Methods A two-stage epigenome-wide association study was designed: 630 individuals from the REGICOR study were included in the discovery and 454 participants of the EPIC-Italy study in the validation stage. DNA methylation was assessed using the Infinium HumanMethylation450 BeadChip. NOX, NO2, PM10, PM2.5, PMcoarse, traffic intensity and traffic load exposure were measured according to the ESCAPE protocol. A systematic review was undertaken to identify those cytosine-phosphate-guanine (CpGs) associated with air pollution in previous studies and we screened for them in the discovery study.

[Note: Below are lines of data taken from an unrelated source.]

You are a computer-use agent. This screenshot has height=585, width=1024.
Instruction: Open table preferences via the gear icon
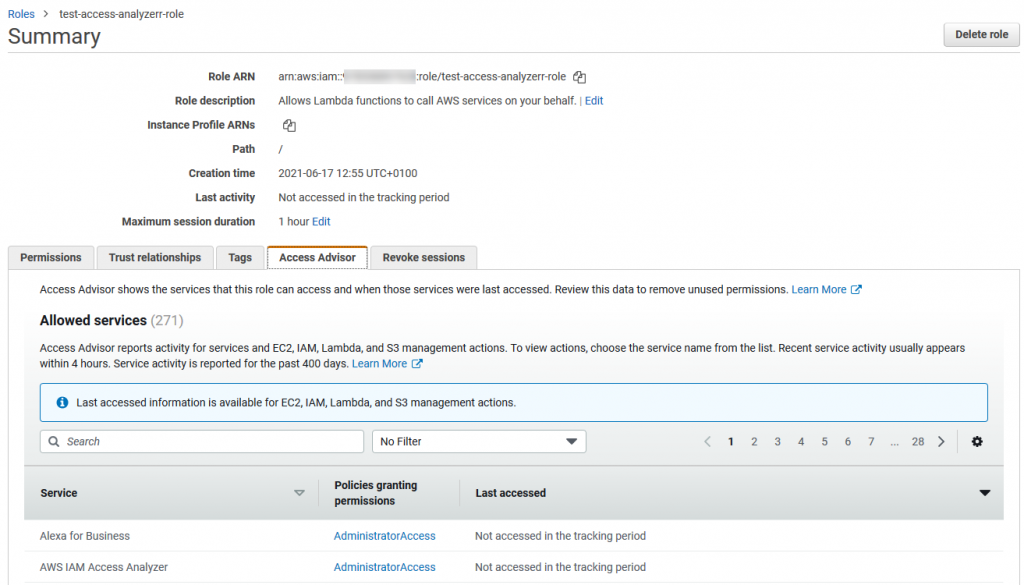977,441
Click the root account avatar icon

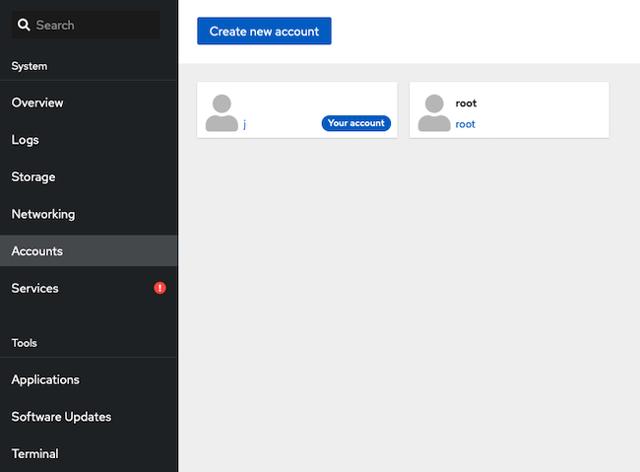tap(433, 113)
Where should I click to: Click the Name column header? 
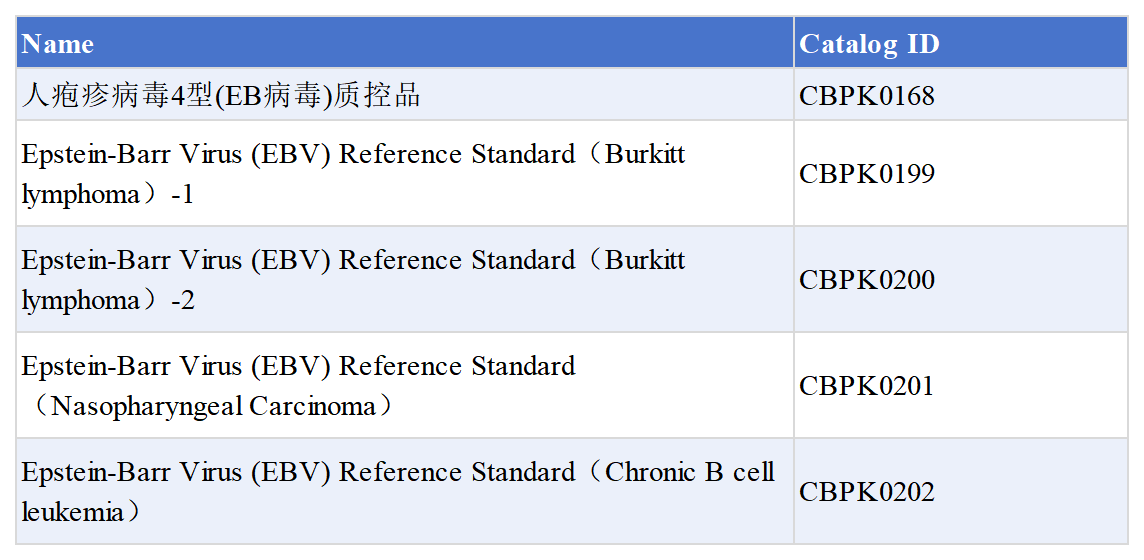[58, 44]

Results In the discovery stage of the epigenome-wide association study, 81 unique CpGs were associated with air pollution (p-value <10−5) but none of them were validated in the replication sample. Furthemore, we identified 12 CpGs in the systematic review showing differential methylation with a p-value fulfilling the Bonferroni criteria and 1642 CpGs fulfilling the false discovery rate criteria, all of which were related to PM2.5 or NO2. None of them was replicated in the discovery study, in which the top hits were located in an intergenic region on chromosome 1 (cg10893043, p-value=6.79·10−5) and in the PXK and ARSA genes (cg16560256, p-value=2.23·10−04; cg11953250, p-value=3.64·10−04).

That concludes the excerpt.